Formally, the time complexity of an algorithm is \(O(f(n))\) if we can choose two constants \(c\) and \(n_0\) so that the algorithm executes at most \(c f(n)\) steps when \(n \ge n_0\). For example, the preceding algorithm has time complexity \(O(n)\) because we can choose \(c=5\) and \(n_0=1\). These are valid choices because \(3n+2 \le 5n\) when \(n \ge 1\).

Common time complexities include:

Time complexity Name of complexity class
\(O(1)\) Constant
\(O(\log n)\) Logarithmic
\(O(n)\) Linear
\(O(n \log n)\)
\(O(n^2)\) Quadratic
\(O(n^3)\) Cubic

Time complexity of loops

In practice, the time complexity is often determined by the loops in the code.

Constant time

If an algorithm has no loops and it executes the same steps independent of the input, its time complexity is \(O(1)\).

For example, the time complexity of the following algorithms is \(O(1)\):

def middle(numbers):
    n = len(numbers)
    return numbers[n // 2]

Single loop

If the algorithm contains a single loop that goes through all elements of the input, its time complexity is \(O(n)\).

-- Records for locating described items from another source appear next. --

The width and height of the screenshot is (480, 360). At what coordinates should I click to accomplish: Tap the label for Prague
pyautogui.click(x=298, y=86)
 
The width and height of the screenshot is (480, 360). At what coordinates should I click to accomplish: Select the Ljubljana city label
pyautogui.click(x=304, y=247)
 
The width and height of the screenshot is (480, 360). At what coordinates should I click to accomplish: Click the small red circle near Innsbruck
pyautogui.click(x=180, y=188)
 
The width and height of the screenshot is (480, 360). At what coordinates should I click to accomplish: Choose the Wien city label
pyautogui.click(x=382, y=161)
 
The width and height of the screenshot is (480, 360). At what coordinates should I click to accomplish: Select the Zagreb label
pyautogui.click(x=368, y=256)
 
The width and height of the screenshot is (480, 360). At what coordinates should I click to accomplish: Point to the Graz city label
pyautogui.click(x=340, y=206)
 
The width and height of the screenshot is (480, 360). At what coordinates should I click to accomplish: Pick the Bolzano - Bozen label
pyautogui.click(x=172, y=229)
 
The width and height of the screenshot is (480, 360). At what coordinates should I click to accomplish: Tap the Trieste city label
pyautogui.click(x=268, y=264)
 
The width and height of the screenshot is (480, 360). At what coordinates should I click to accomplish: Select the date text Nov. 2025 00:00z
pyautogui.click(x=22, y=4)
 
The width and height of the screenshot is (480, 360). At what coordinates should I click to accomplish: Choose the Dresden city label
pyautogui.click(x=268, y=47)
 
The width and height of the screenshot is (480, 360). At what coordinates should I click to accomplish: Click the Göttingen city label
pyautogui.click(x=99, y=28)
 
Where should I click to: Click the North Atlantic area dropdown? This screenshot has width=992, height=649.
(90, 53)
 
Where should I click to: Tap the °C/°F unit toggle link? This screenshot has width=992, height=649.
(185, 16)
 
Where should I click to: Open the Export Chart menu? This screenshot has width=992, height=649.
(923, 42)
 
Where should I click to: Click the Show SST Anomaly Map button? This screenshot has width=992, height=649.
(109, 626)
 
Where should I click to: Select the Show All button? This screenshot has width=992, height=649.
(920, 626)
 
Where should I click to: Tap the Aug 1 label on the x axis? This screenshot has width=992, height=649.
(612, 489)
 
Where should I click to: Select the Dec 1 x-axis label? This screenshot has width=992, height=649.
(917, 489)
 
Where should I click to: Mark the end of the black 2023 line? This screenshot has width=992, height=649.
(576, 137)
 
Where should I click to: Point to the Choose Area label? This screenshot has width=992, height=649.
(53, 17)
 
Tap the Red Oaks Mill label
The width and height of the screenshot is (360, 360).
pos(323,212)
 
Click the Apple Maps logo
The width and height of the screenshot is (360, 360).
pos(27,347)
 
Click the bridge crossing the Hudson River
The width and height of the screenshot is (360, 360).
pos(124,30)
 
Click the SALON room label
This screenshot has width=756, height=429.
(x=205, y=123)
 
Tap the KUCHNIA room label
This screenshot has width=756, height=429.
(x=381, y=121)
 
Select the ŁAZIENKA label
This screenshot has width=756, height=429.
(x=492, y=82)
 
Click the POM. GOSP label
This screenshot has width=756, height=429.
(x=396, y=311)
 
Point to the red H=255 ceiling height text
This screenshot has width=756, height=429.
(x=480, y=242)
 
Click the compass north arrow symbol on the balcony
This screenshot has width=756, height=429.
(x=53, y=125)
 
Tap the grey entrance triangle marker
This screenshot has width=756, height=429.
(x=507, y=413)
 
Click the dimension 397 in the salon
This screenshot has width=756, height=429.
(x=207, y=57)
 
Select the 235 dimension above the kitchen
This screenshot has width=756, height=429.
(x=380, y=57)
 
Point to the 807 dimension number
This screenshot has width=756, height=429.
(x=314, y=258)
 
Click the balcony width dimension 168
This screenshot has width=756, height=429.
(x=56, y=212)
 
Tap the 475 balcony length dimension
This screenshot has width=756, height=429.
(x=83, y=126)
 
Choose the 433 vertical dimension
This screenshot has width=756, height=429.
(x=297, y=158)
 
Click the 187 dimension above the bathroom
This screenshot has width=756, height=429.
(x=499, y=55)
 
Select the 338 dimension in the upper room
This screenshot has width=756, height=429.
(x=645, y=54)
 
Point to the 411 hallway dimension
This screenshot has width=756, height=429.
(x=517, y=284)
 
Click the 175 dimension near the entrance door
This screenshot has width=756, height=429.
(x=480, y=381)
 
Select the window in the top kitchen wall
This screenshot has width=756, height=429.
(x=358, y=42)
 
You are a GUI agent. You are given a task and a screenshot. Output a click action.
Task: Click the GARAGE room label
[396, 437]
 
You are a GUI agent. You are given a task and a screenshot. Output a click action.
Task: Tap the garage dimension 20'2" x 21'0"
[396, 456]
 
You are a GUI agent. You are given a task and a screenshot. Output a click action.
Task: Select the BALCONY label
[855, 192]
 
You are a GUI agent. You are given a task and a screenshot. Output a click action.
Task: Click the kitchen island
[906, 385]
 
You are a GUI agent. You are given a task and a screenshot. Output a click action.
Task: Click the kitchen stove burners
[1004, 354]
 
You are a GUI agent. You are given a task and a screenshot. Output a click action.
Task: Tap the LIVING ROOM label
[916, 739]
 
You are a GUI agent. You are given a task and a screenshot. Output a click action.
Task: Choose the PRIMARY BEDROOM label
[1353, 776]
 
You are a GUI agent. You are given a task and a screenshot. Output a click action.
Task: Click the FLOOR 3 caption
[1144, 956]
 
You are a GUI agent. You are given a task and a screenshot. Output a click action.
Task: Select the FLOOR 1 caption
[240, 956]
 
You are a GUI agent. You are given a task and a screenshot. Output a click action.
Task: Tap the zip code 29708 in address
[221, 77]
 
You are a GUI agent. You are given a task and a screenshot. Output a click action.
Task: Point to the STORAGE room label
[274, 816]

For example, the time complexity of the following algorithms is \(O(n)\):

def calc_sum(numbers):
    result = 0
    for x in numbers:
        result += x
    return result

The time complexity is \(O(n)\) because it the algorithm has a single loop that goes through the elements of the list.

Nested loops

If an algorithm contains a loop inside a loop, each of which goes through all elements of the input, its time complexity \(O(n^2)\).

For example, the following algorithm has time complexity \(O(n^2)\):

def has_sum(numbers, x):
    for a in numbers:
        for b in numbers:
            if a + b == x:
                return True
    return False

More generally, if an algorithm has \(k\) nested loops each of which goes through all elements of the input, its time complexity is \(O(n^k)\).

Sequential code segments

If the algorithm consists of multiple code segments in sequence, the whole time complexity is the maximum of the segment time complexities.

For example, the time complexity of the following algorithm is \(O(n)\):

def count_min(numbers):
    # stage 1
    min_value = numbers[0]
    for x in numbers:
        if x < min_value:
            min_value = x

    # stage 2
    result = 0
    for x in numbers:
        if x == min_value:
            result += 1

    return result

In stage 1, the algorithm finds the minimum element on the list by going through all elements. The time complexity of stage 1 is \(O(n)\).

In stage 2, the algorithm goes through the elements again to count the occurrences of the minimum element. The time complexity of stage 2 is \(O(n)\).

Since each stage has time complexity \(O(n)\), the time complexity of the whole algorithm is \(O(n)\).